-- BEGIN Selected text --
Raxx · internal docs

internal · gated ↑ index

RCA — console.raxx.app dashboard: multiple surfaces showing DEGRADED/FAILED

Incident ID: 2026-04-30-console-degraded-surfaces Date: 2026-04-30 Severity: SEV-2 (deploy pipeline surface and internal monitoring degraded; no user-facing production outage) Duration: Detection 09:12 UTC — Investigation complete 10:45 UTC (93 min) Blast radius: Operator dashboard only — surface tile states were incorrect for most monitored surfaces. No user-visible impact; no data loss. Author: sre-agent


Summary

The console.raxx.app dashboard was showing DEGRADED or FAILED states on the majority of its infrastructure surface tiles. Two root causes were found: (1) the probe_heroku_app function was sending the health check request to CF Access-gated custom domain URLs rather than the direct Heroku .herokuapp.com URL, causing every CF-Access-protected Heroku surface to appear degraded even when the underlying app was healthy; (2) the surface registry referenced a CF Pages project named "getraxx" that does not exist, and the getraxx.com custom domain has its CF Pages binding broken (error 1014). Additionally, raxx-api-prod was found to have zero deployed dynos (genuinely DOWN), a pre-existing infrastructure gap uncovered by this triage.


Timeline (all times UTC)


Impact


What went well

What didn't go well


Root cause analysis

Contributing factor 1: probe_heroku_app routes health check through CF Access — The function used public_url for the liveness HTTP call. public_url was set to the CF Access-gated custom domain (e.g. https://api.raxx.app). The probe sent no CF Access headers, causing a 302 redirect to the login page which was read as a non-200, marking the surface DEGRADED. The direct Heroku URL (app_data["web_url"]) was available from the Platform API response and should have been used.
-- END Selected text --
-- BEGIN Provided material --
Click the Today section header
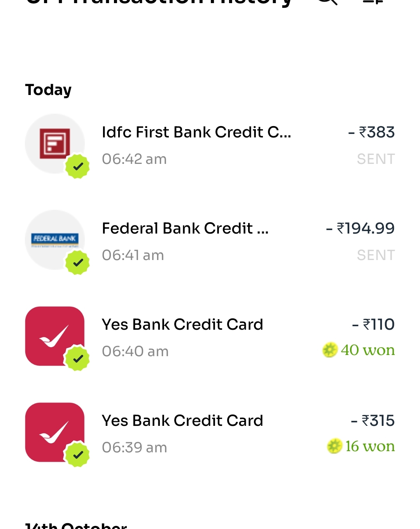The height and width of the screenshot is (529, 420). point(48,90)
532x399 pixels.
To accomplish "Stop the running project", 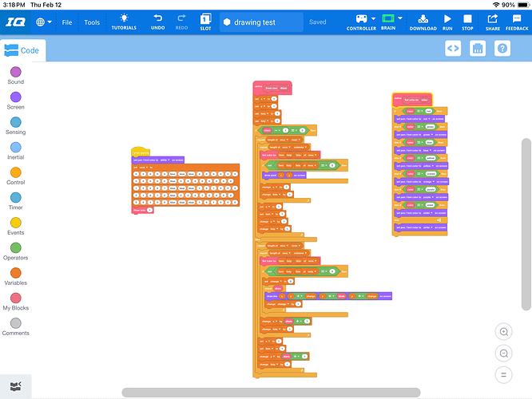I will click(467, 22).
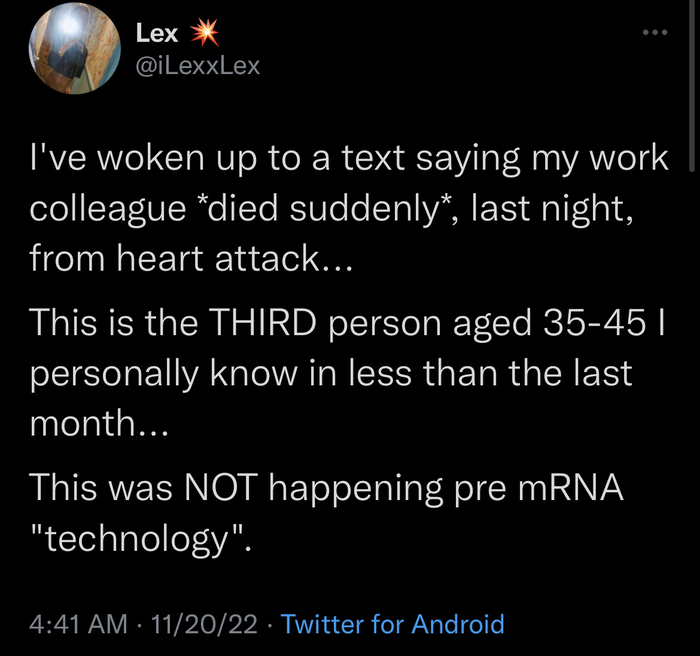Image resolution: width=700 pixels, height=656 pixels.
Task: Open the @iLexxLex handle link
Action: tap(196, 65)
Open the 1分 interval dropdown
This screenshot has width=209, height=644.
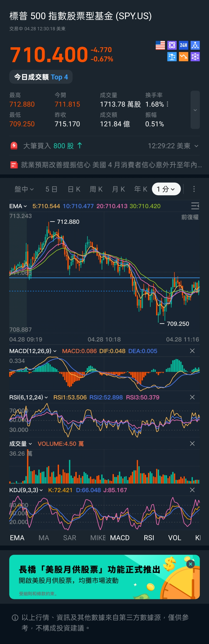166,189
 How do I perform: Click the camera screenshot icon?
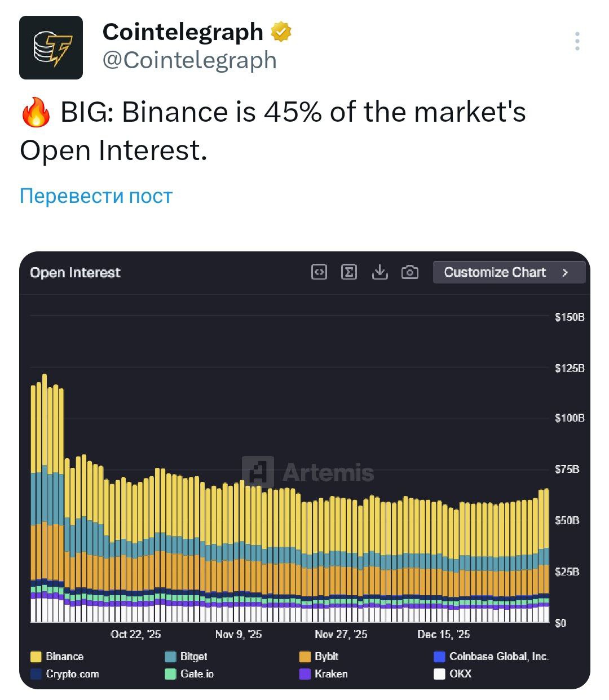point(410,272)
-- END Provided material --
-- BEGIN Provided material --
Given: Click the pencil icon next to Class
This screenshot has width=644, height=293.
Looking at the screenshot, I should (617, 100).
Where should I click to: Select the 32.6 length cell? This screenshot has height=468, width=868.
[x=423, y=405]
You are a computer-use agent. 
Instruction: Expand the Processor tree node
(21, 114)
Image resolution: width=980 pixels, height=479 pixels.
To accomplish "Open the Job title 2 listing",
-- END Provided material --
Problem A -
Answer these questions using the incident report.
(i) What severity level was the incident given?
(ii) How many deployed dynos did raxx-api-prod have?
(iii) What did the probe's health check request receive because it sent no CF Access headers?
Problem B - Copy the incident report word for word from "The console.raxx.app dashboard" to "by this triage.".

Correct result A -
(i) SEV-2
(ii) Zero
(iii) A 302 redirect to the login page

Correct result B -
The console.raxx.app dashboard was showing DEGRADED or FAILED states on the majority of its infrastructure surface tiles. Two root causes were found: (1) the probe_heroku_app function was sending the health check request to CF Access-gated custom domain URLs rather than the direct Heroku .herokuapp.com URL, causing every CF-Access-protected Heroku surface to appear degraded even when the underlying app was healthy; (2) the surface registry referenced a CF Pages project named "getraxx" that does not exist, and the getraxx.com custom domain has its CF Pages binding broken (error 1014). Additionally, raxx-api-prod was found to have zero deployed dynos (genuinely DOWN), a pre-existing infrastructure gap uncovered by this triage.